▶ DESCRIPTION OF THE TASK: Where a line holds the word "agent", copy that line from the data below.

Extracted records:
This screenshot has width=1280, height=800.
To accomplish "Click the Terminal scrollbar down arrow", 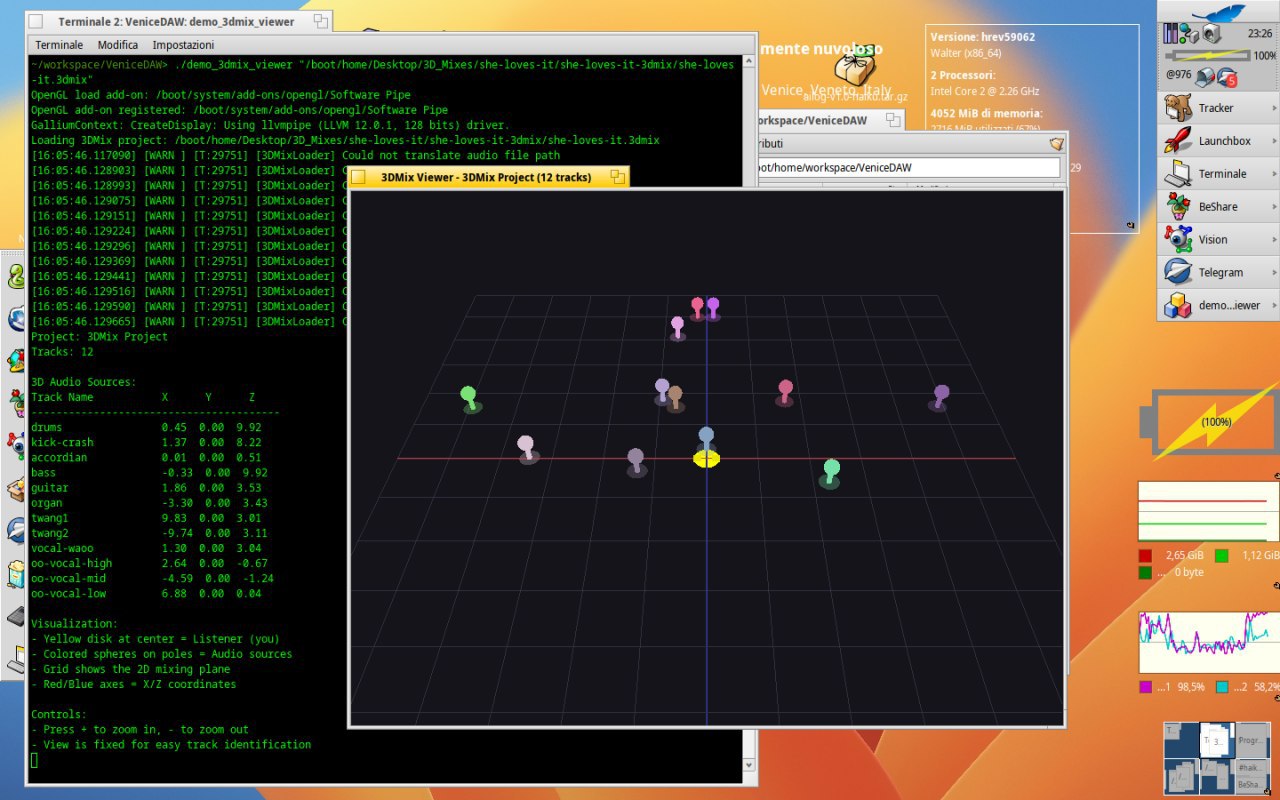I will (x=749, y=763).
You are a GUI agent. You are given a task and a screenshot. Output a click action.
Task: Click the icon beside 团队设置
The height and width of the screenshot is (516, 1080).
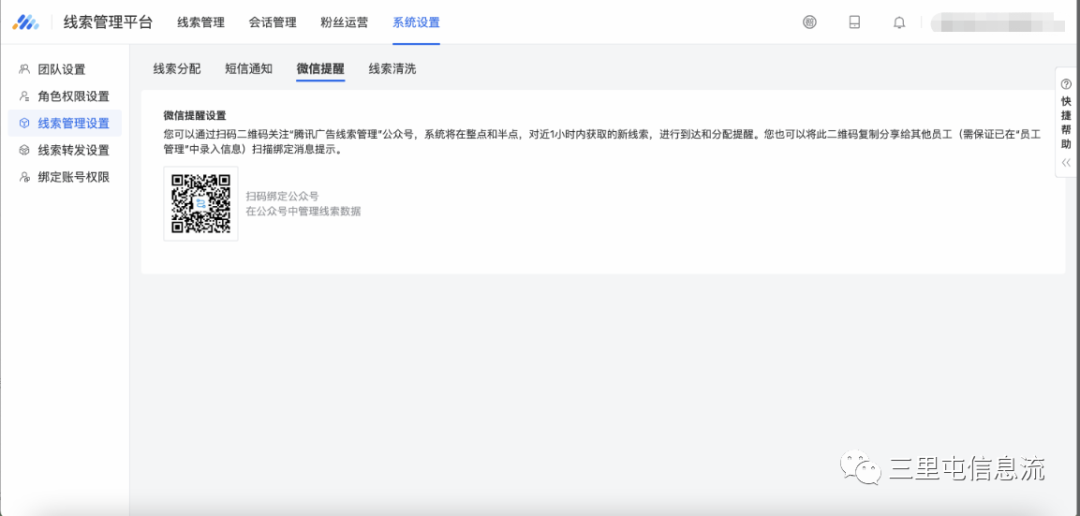24,69
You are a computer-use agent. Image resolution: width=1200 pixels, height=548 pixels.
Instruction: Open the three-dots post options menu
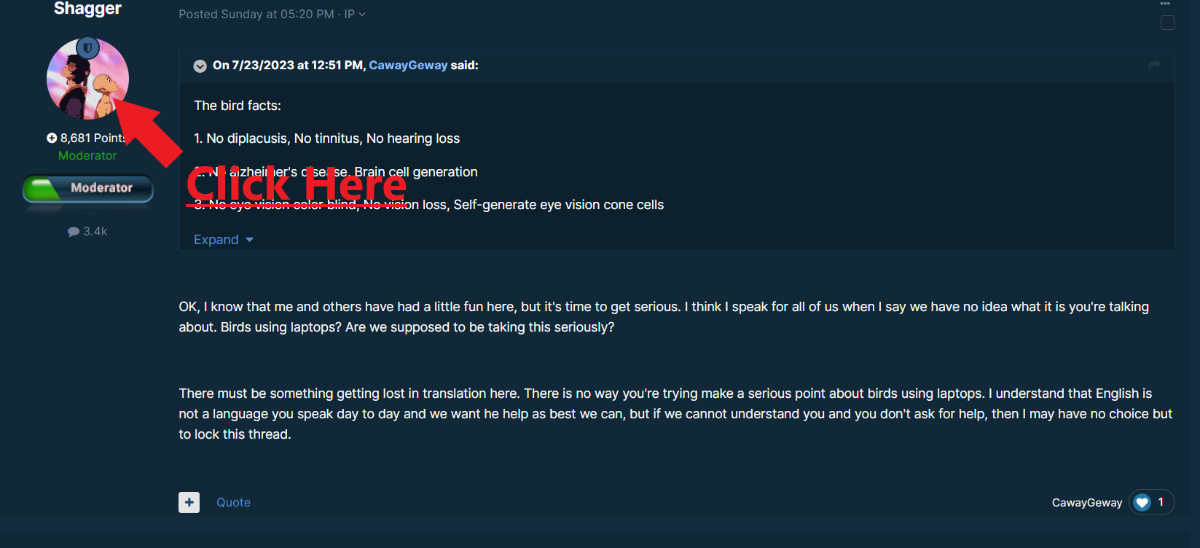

▶ SOLUTION TO THIS PROBLEM:
You are a GUI agent. You are given a task and a screenshot. Output a click action.
You are a computer-use agent. Image resolution: width=1200 pixels, height=548 pixels.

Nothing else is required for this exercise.